- WHAT THE TASK REQUIRES: Go through the listing below and retype exactly the lines starting at the one with "Task: Focus the 备用信息 text area" and ending at the one with "The image size is (756, 541).", skipping pictures.

- RECORDS SHOWN:
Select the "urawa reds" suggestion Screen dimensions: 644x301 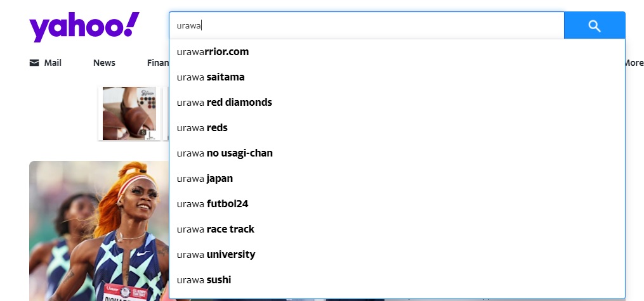click(x=202, y=128)
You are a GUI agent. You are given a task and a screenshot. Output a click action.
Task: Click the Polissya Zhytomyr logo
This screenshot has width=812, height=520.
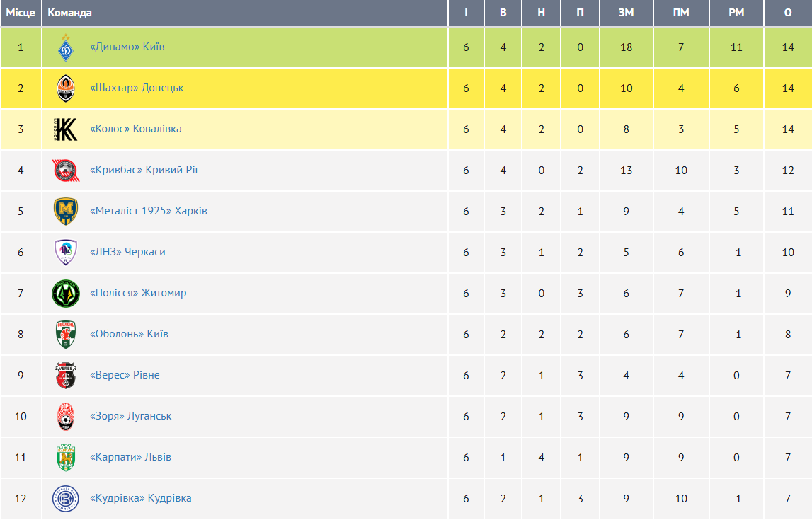65,294
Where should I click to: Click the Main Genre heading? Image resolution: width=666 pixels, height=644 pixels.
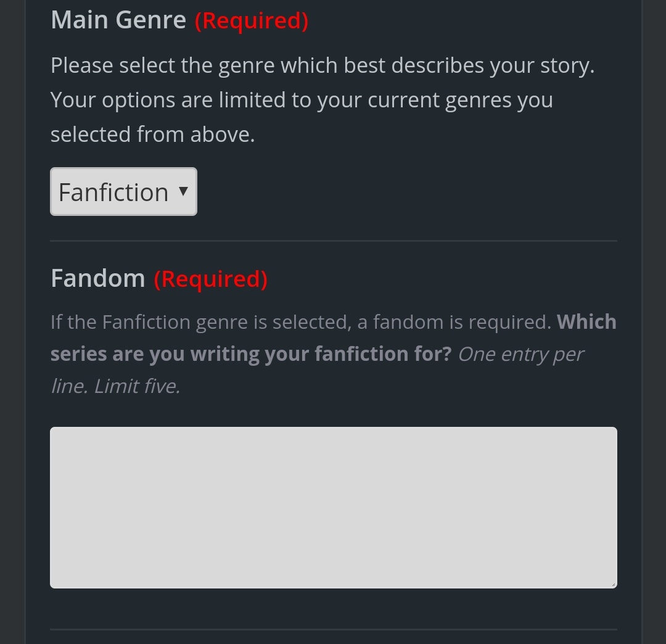click(x=118, y=20)
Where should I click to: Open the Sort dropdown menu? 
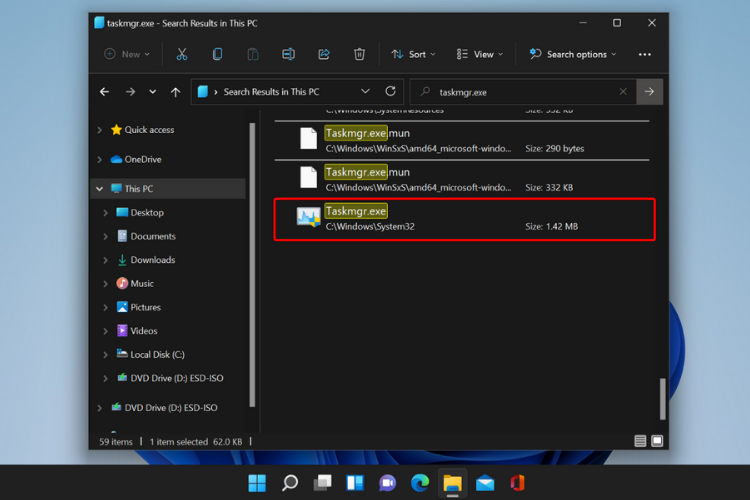(413, 55)
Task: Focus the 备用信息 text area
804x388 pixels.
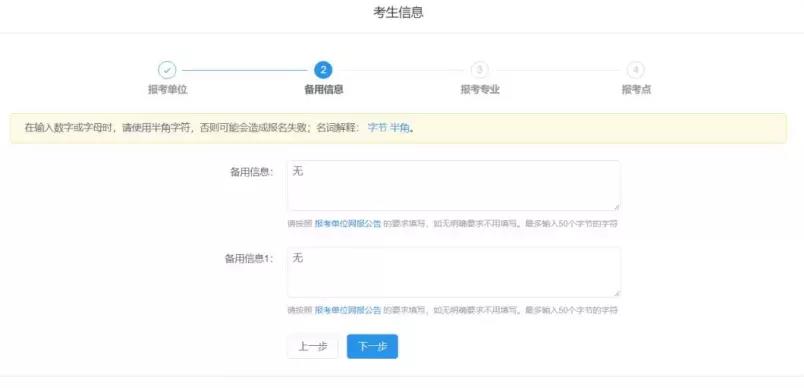Action: pos(454,186)
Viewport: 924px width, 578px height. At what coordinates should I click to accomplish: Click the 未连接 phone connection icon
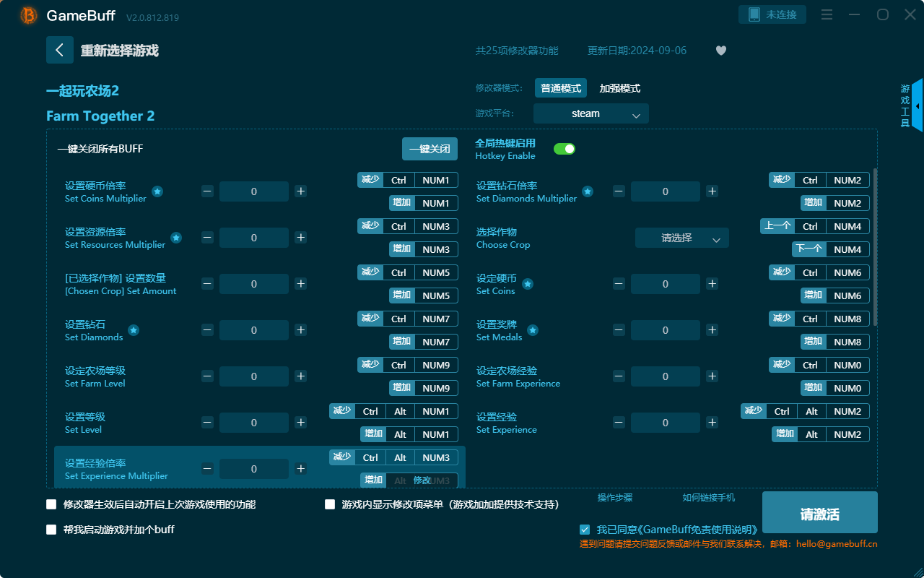772,14
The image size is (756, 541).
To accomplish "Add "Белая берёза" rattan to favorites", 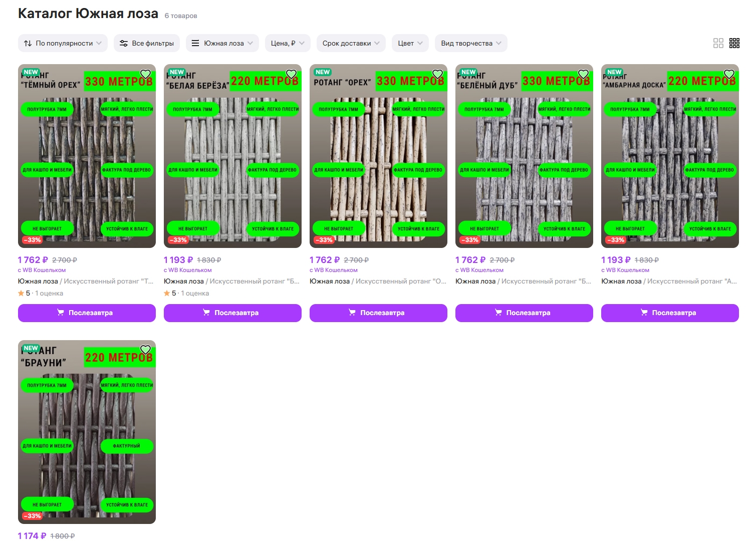I will point(291,75).
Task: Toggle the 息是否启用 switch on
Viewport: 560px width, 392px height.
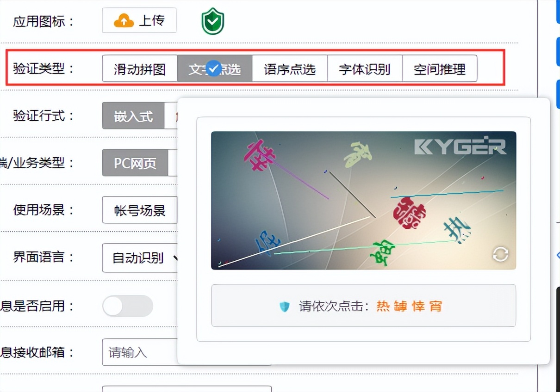Action: [x=127, y=306]
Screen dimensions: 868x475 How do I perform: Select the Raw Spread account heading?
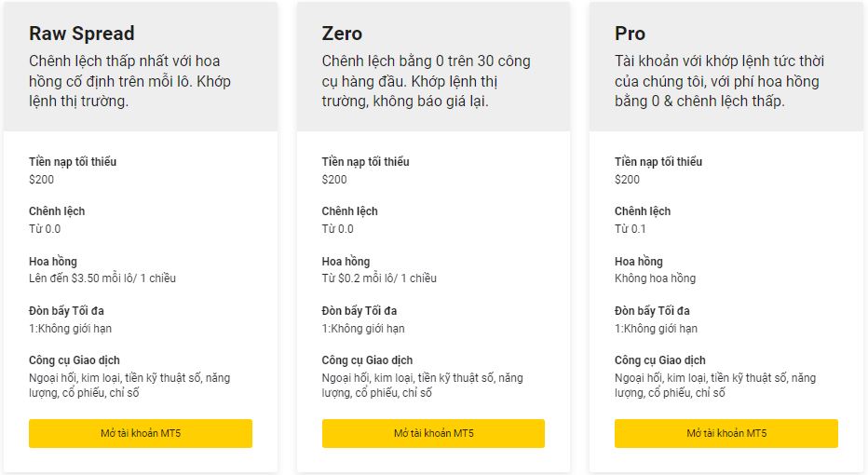pos(82,34)
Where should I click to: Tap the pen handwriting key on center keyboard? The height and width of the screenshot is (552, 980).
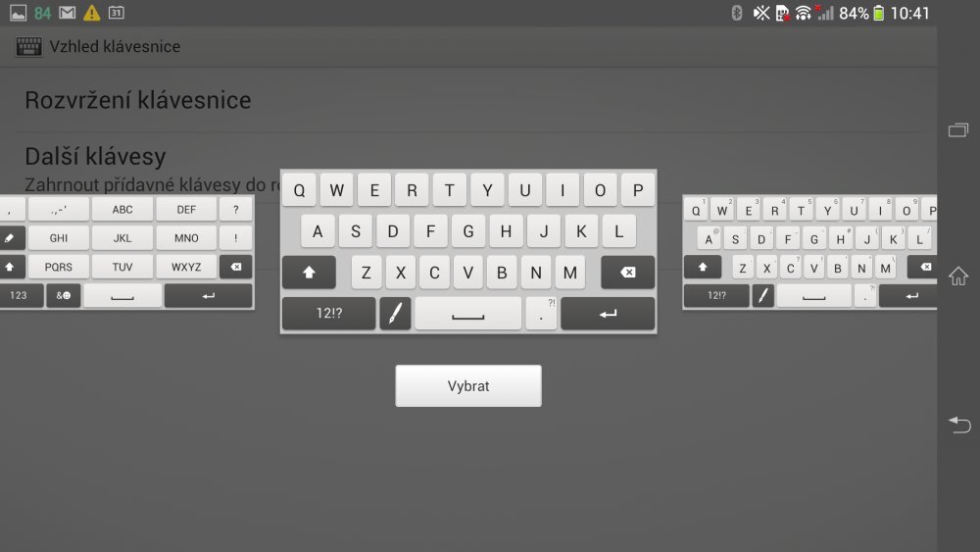395,314
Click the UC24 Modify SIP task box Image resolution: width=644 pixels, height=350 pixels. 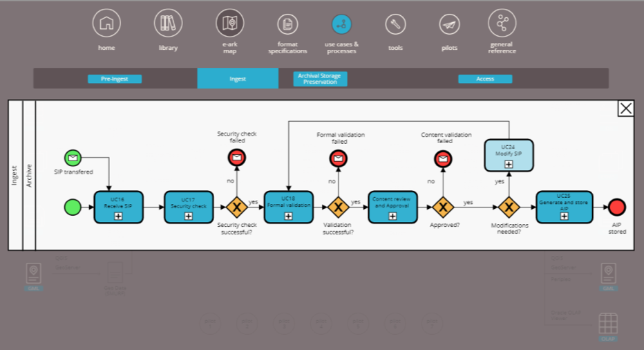coord(509,155)
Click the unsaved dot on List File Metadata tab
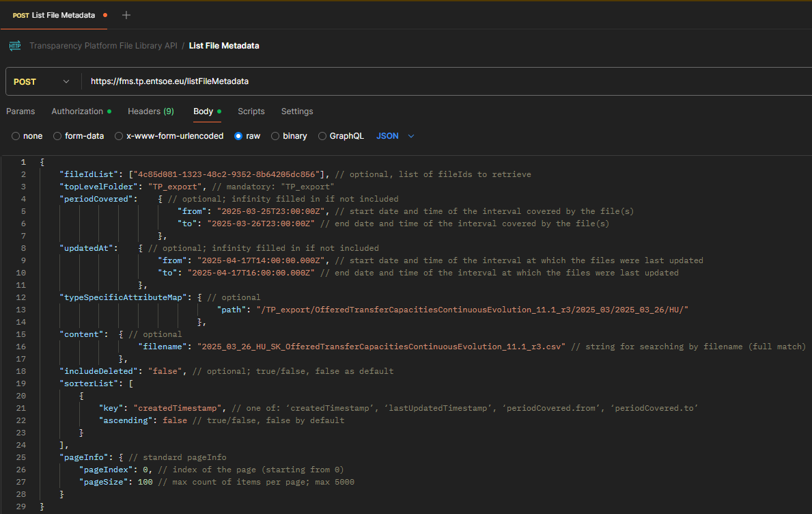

- ANSWER BELOW:
Task: Focus the 备用信息 text area
804x388 pixels.
Action: pos(454,186)
Viewport: 924px width, 578px height. At what coordinates should I click to accomplish: Click the 未连接 phone connection icon
772,14
The image size is (756, 541).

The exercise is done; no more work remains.